I was so worried about serving them our GAPS food, because, just like us, they are foodies. I made mahi mahi with caramelized onions, homemade mayo, thyme and poached eggs over asparagus. After devouring it, the kids were still hungry, so I pulled out the pizza soup for the next day (when Jonny and Vanessa weren’t planning to be at our house), and Jonny and Vanessa wanted to try some. They loved it! I was sure my meager GAPS offering would be no bueno, but they really loved it and ate a couple of bowls. Since I made up the recipe, I was very proud.
Avery and Georgia playing together. That is Georgia’s drawer. It is full of her toys and she has free reign in there. One of my best parenting tips for this stage. They love to take things out and put things in, so she has a drawer in the kitchen and one in the family room. Because I have given her something of hers, she stays out of mine. If she starts to open another cabinet or drawer, I redirect her to Georgia’s drawers.
So cute! They’re sharing!
Jonny and Kimball playing chess. Kimball is really good, and almost beat his uncle (who was admittedly rusty), but lost because of a careless move on his part. He got cocky and didn’t pay attention, but he learned a lesson
Georgia has a mullet. I haven’t ever cut her hair, because I wasn’t ready for another last first. My last first haircut felt too sad.
It really needed to happen though.
The curls hid how bad it was.
Look at that!
She was so good and never fussed.
Her first blow out.
Such a big girl hairdo! A bob!
I was near tears watching the transformation.
Please stay a baby longer, Georgia. I’m not ready.
I took Ashlee shopping for clothes for her mission and Adam stayed home with the kids. I felt nauseated when I left. Apparently so did the kids. Everyone started throwing up, including Georgia. She feel asleep on Adam.
Then she fell asleep on me when I got home.
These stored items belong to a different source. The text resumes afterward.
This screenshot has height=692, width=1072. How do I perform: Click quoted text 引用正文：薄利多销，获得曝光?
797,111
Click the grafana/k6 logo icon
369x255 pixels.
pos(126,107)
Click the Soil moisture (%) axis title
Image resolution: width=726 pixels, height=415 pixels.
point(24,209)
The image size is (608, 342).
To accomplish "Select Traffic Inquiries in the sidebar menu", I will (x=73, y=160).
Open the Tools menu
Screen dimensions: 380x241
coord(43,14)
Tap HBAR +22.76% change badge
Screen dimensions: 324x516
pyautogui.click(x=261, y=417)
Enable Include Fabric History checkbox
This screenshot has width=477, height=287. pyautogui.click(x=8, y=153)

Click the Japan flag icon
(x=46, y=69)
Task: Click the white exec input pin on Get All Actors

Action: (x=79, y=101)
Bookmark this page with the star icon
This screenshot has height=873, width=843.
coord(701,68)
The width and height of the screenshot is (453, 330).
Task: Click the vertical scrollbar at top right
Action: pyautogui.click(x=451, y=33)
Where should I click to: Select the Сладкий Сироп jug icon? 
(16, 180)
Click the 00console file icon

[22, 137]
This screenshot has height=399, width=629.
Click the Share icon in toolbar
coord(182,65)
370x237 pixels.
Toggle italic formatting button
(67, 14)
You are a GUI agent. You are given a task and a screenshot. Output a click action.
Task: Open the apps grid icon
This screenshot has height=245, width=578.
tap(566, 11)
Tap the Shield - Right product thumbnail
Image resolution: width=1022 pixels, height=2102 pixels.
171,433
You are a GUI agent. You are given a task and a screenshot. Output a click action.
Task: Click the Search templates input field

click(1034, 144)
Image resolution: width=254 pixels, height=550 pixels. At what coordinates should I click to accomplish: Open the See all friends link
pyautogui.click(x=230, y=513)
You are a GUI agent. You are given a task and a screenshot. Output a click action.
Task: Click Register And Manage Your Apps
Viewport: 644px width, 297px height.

I hate that she was sick, but I enjoyed having her sleep on my chest. That might be the last time ever. Another last.
We all had the stomach flu. They all threw up repeatedly (10 times or more) in 48 hours. Sawyer didn’t eat for 2 days. His lips were cracked and scabbed. He had 10 spoonfuls of plain broth one morning and said it made him sicker. He is hypoglycemic like I am. Usually I would offer him applesauce or a banana to get his blood sugar up. I didn’t know what to do now. I worried applesauce would make him sicker since we haven’t been having fruit or anything sweet. I wanted to get something in him without making his tummy worse. I only had broth for three days because every time I tried to eat anything else my body screamed no. My blood sugar was very low too. We started with a little applesauce to see how it would sit. We slowly increased it, giving it a little at a time so he wouldn’t throw up. Then little bites of banana. It really helped. He perked up and it passed in 72 hours. Apparently, it was going around the neighborhood. It stuck with Sawyer and Caisen the longest, but hit Brinlee, Kimball and Georgia the hardest. Poor babies.